Task goal:
An exact copy of the entries, with every picture omitted, is what is needed here.

***** Input *****

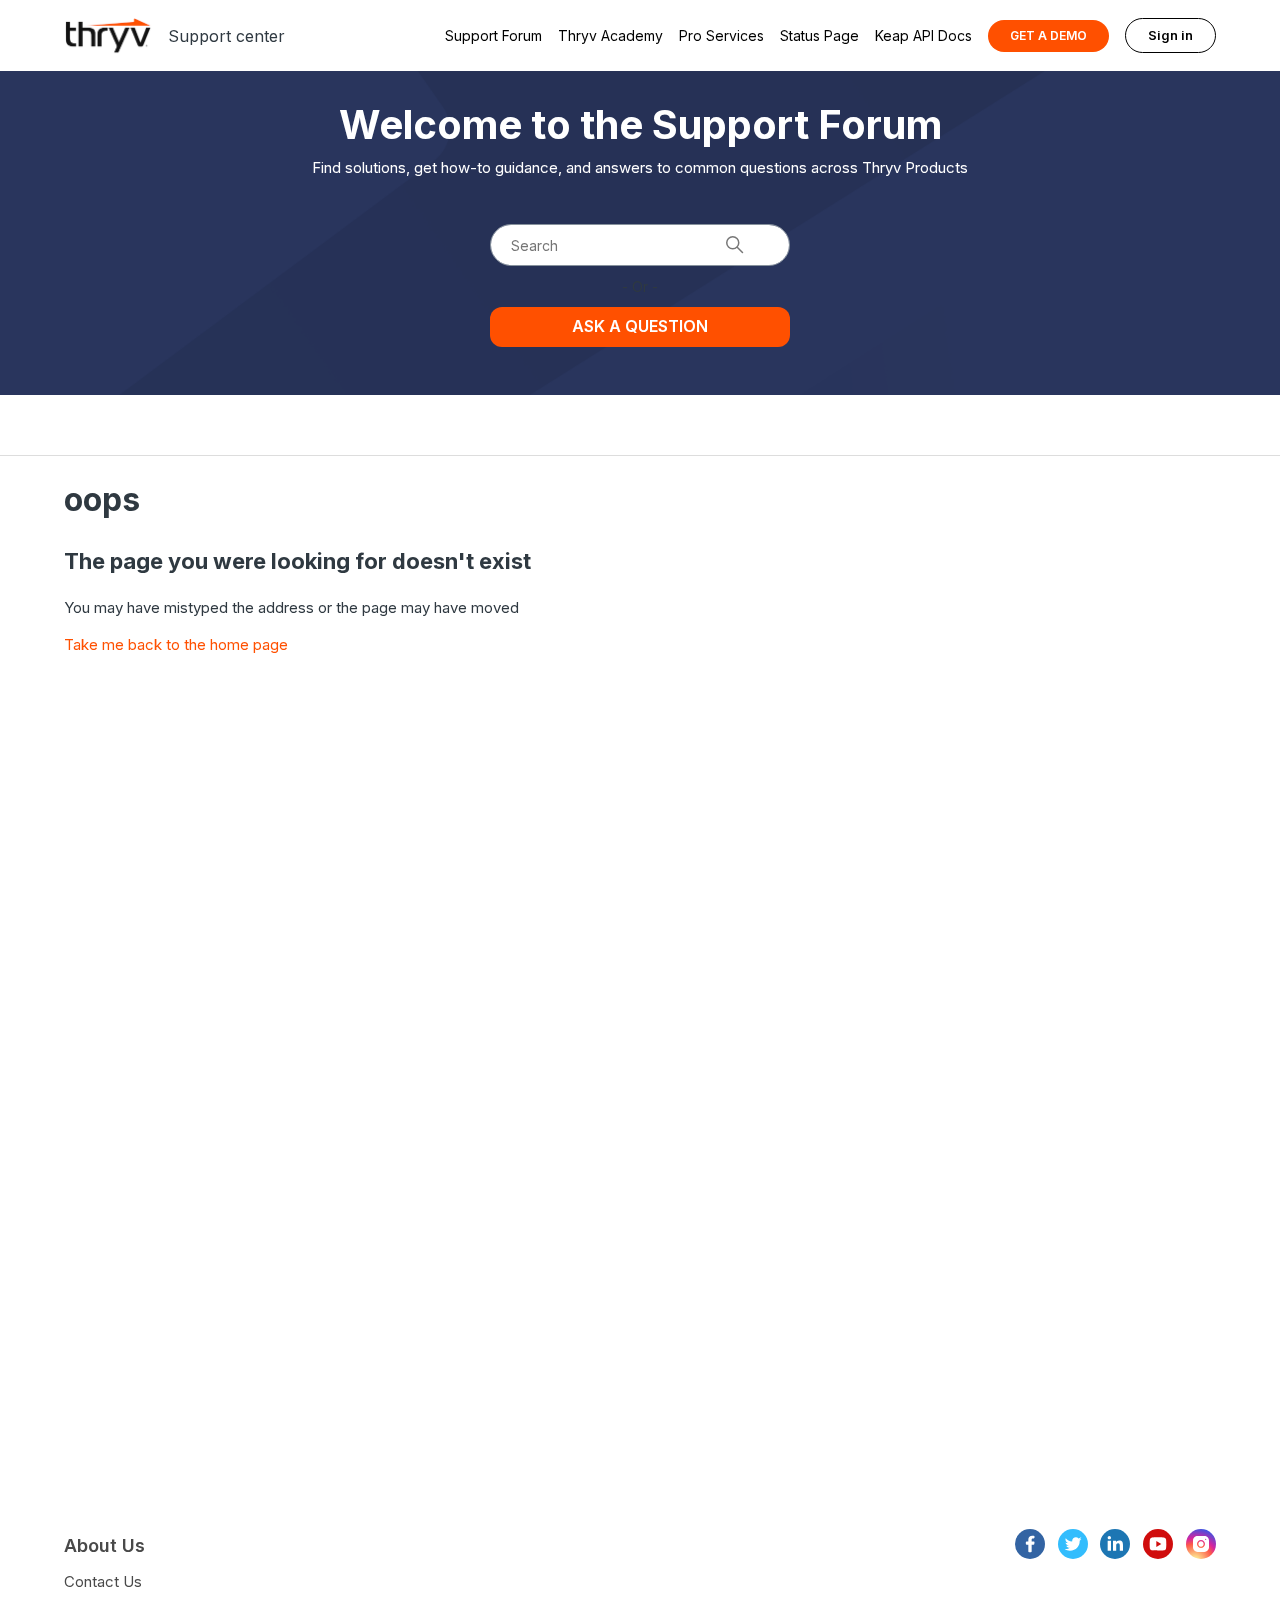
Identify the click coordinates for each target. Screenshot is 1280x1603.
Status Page (819, 35)
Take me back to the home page (176, 644)
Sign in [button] (1170, 35)
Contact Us (103, 1581)
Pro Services (721, 35)
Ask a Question (640, 326)
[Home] (108, 35)
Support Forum (493, 35)
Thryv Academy (610, 35)
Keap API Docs (923, 35)
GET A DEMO (1048, 35)
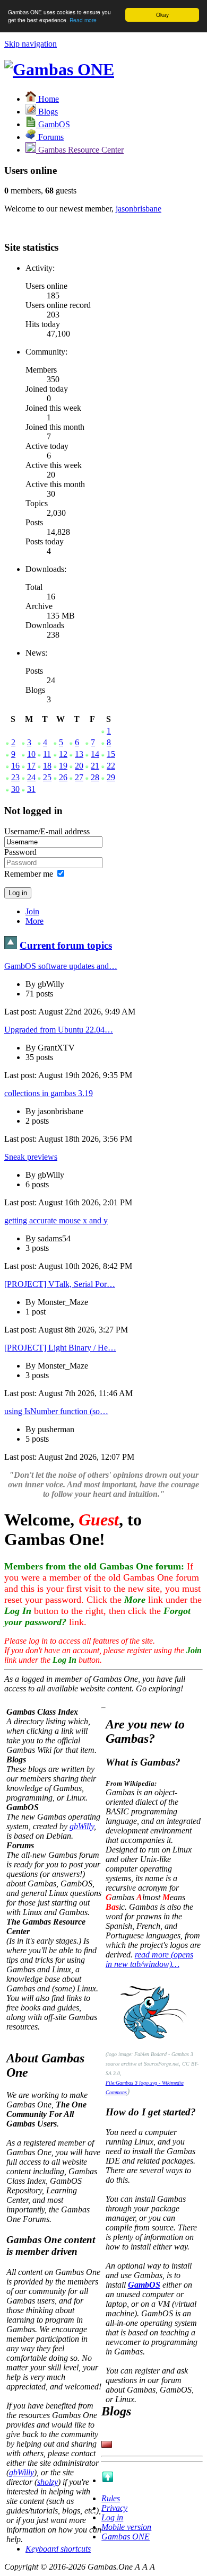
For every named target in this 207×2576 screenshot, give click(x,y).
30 (15, 788)
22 (111, 765)
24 (31, 777)
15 (111, 753)
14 (95, 753)
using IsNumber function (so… (56, 1411)
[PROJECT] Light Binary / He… (60, 1347)
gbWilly (82, 1826)
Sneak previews (30, 1156)
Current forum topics (66, 945)
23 (15, 777)
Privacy (114, 2507)
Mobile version (126, 2526)
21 (95, 765)
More (34, 920)
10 (31, 753)
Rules (110, 2498)
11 (47, 753)
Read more (83, 20)
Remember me (28, 873)
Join (32, 911)
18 (47, 765)
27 (79, 777)
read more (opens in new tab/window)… (149, 1959)
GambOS (144, 2284)
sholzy (47, 2481)
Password (20, 852)
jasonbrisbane (138, 208)
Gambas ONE (125, 2536)
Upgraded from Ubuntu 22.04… (58, 1029)
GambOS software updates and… (60, 966)
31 (31, 788)
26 (63, 777)
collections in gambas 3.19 (48, 1093)
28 (95, 777)
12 (63, 753)
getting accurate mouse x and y (56, 1220)
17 (31, 765)
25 (47, 777)
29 (111, 777)
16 (15, 765)
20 (79, 765)
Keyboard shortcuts (58, 2548)
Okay (162, 15)
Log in (112, 2517)
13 (79, 753)
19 (63, 765)
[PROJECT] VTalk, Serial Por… (59, 1284)
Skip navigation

*****

Your solution:
Identify the click coordinates for each target. Screenshot is 1280x1603.
Status Page (819, 35)
Take me back to the home page (176, 644)
Sign in [button] (1170, 35)
Contact Us (103, 1581)
Pro Services (721, 35)
Ask a Question (640, 326)
[Home] (108, 35)
Support Forum (493, 35)
Thryv Academy (610, 35)
Keap API Docs (923, 35)
GET A DEMO (1048, 35)
For every named target in this 207×2576 screenshot, give click(x,y).
30 (15, 788)
22 (111, 765)
24 (31, 777)
15 (111, 753)
14 (95, 753)
using IsNumber function (so… (56, 1411)
[PROJECT] Light Binary / He… (60, 1347)
gbWilly (82, 1826)
Sneak previews (30, 1156)
Current forum topics (66, 945)
23 (15, 777)
Privacy (114, 2507)
Mobile version (126, 2526)
21 (95, 765)
More (34, 920)
10 (31, 753)
Rules (110, 2498)
11 (47, 753)
Read more (83, 20)
Remember me (28, 873)
Join (32, 911)
18 (47, 765)
27 (79, 777)
read more (opens in new tab/window)… (149, 1959)
GambOS (144, 2284)
sholzy (47, 2481)
Password (20, 852)
jasonbrisbane (138, 208)
Gambas ONE (125, 2536)
Upgraded from Ubuntu 22.04… (58, 1029)
GambOS software updates and… (60, 966)
31 (31, 788)
26 (63, 777)
collections in gambas 3.19 (48, 1093)
28 (95, 777)
12 (63, 753)
getting accurate mouse x and y (56, 1220)
17 (31, 765)
25 (47, 777)
29 (111, 777)
16 (15, 765)
20 (79, 765)
Keyboard shortcuts (58, 2548)
Okay (162, 15)
Log in (112, 2517)
13 (79, 753)
19 (63, 765)
[PROJECT] VTalk, Serial Por… (59, 1284)
Skip navigation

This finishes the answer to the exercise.